- [Text excerpt]:
MOSS-TTS First-Class End-to-End Inference Pipeline

April 6, 2026 · View on GitHub

This document describes the first-class MOSS-TTS end-to-end inference pipeline in the current llama.cpp repository.

There are currently two ways to run it:

Recommended native path: all three models run inside llama.cpp
- moss-tts-delay backbone via llama_decode()
- moss-tts-audio-encoder via llama_encode()
- moss-tts-audio-decoder via llama_encode()
Hybrid wrapper path: backbone in llama.cpp, audio tokenizer in ONNX, orchestrated by Python

Unlike the older moss_tts_delay/llama_cpp backend in the MOSS-TTS repository, this path moves multi-channel inputs, the transformer backbone, multi-head outputs, and delay-pattern decoding into llama.cpp.

- [Information supplied]:
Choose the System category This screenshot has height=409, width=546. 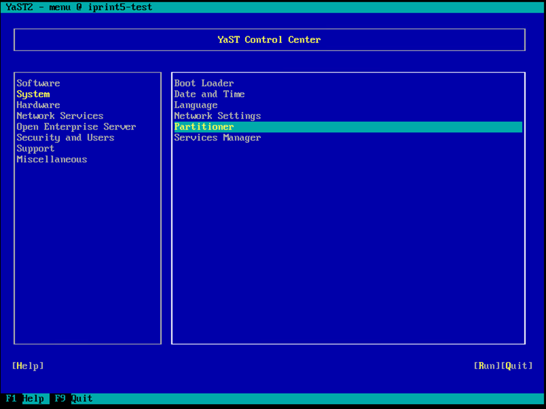(x=33, y=94)
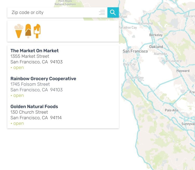Click Hayward on the map

click(x=183, y=71)
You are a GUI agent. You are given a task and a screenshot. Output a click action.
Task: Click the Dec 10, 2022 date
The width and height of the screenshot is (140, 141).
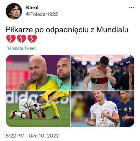[x=44, y=136]
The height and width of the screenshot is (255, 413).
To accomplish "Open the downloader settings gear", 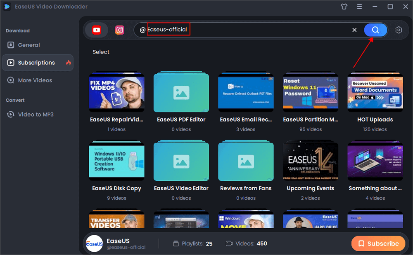I will tap(398, 30).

- [Work to do]:
1) Return, copied word for word, the passage of the MOSS-TTS pipeline document that begins at the words "April 6, 2026" and stops after "backbone via llama_decode()".
2) Resume the MOSS-TTS pipeline document, starting after its last sentence.

- [Task-by-task outputs]:
1)
April 6, 2026 · View on GitHub

This document describes the first-class MOSS-TTS end-to-end inference pipeline in the current llama.cpp repository.

There are currently two ways to run it:

Recommended native path: all three models run inside llama.cpp
- moss-tts-delay backbone via llama_decode()

2)
Prerequisites

llama.cpp built from source with the llama-moss-tts target
Python >= 3.10 if you want to use the hybrid wrapper or the converter scripts
Python packages required by the hybrid helper scripts:
- numpy
- soundfile
- tokenizers
- onnxruntime

Build

CPU-only build

cd /path/to/llama.cpp

cmake -S . -B build -DCMAKE_BUILD_TYPE=Release
cmake --build build --target llama-moss-tts -j

Binary:

build/bin/llama-moss-tts

CUDA build

cd /path/to/llama.cpp

cmake -S . -B build-cuda -DCMAKE_BUILD_TYPE=Release -DGGML_CUDA=ON
cmake --build build-cuda --target llama-moss-tts -j

Binary:

build-cuda/bin/llama-moss-tts

If you want to build the hybrid wrapper at runtime, you can also pass --build to the e2e script.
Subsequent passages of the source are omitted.